Equally as intriguing as Khalimov’s reported death is the fate of a supposed high-ranking Tajik commander in the ranks of the Islamic State group in Afghanistan.
Authorities in Dushanbe are reportedly claiming that one Shermahmad Safarov was killed after US forces deployed their $16 million massive ordinance air blast bomb against a suspected Islamic State base in the Nangarhar province.
An unnamed source has told Radio Ozodi that they believe Safarov was the head of the Tajik contingent of Islamic State in Afghanistan, nicknamed the Lion of Yazgul.
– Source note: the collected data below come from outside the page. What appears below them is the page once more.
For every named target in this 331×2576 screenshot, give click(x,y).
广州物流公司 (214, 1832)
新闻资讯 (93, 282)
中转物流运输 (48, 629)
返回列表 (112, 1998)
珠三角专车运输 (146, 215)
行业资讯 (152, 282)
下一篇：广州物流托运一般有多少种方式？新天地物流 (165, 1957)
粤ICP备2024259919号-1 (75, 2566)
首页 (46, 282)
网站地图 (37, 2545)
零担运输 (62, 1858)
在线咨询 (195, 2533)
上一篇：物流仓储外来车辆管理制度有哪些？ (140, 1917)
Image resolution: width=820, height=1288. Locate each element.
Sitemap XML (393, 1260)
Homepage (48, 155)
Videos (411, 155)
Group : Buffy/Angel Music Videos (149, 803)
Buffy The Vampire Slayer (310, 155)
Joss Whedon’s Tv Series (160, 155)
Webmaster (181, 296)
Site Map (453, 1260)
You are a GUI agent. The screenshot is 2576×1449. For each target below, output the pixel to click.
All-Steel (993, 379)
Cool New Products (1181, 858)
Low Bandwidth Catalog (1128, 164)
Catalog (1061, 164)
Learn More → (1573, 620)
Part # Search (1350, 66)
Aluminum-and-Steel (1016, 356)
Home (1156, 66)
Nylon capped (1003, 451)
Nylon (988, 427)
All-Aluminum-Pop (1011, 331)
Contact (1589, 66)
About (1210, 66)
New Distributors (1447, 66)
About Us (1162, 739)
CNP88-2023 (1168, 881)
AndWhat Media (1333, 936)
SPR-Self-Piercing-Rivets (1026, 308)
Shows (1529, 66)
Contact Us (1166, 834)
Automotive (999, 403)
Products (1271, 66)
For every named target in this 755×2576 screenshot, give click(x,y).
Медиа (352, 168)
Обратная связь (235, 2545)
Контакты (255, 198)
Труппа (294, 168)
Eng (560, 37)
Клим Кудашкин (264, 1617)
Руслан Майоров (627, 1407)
Safarov is also reputed to be the brother of Nazarmuhammad Safarov, a former top Tajik Defense Ministry official accused by the government of involvement in what the government says was an attempted coup in September 2015.
The leader of the purported coup, former deputy defense minister Abduhalim Nazarzoda, was killed in a special operation, but Nazarmuhammad Safarov was taken into custody.
It is not known precisely where it is that Tajik officials got the information about Shermahmad Safarov, but what is out of the norm is that they should have revealed it in the first place, since any information to do with security matters is as a rule jealously guarded.
One possibility is that since the government has sought to pin the alleged coup on the now-banned Islamic Revival Party of Tajikistan, or IRPT, the sudden tenuous Islamic State connection serves its interests. IRPT have also denied, however, that they were in any involved with any attempted power grab or that they were allied with Nazarzoda and his associates.
According to Radio Ozodi, up until 2015, Shermahmad Safarov, 48, lived in Dushanbe and worked as a security guard.
During the civil war of the 1990s, however, he fought in the ranks of the United Tajik Opposition. After a peace deal in 1997 brought an end to fighting, he was granted officer status in the army, reaching the rank of major.
According to the account now being spun through Radio Ozodi, in October 2015, Safarov moved to Afghanistan and decided to throw in his lot with the Taliban. In 2016, he is said to have fallen out with the Taliban and decided instead to join the Islamic State group.
And officials in Dushanbe are reportedly saying another 11 Tajik militants were also killed in the same bombing.
It is a compelling tale. The question is: how much of it is true?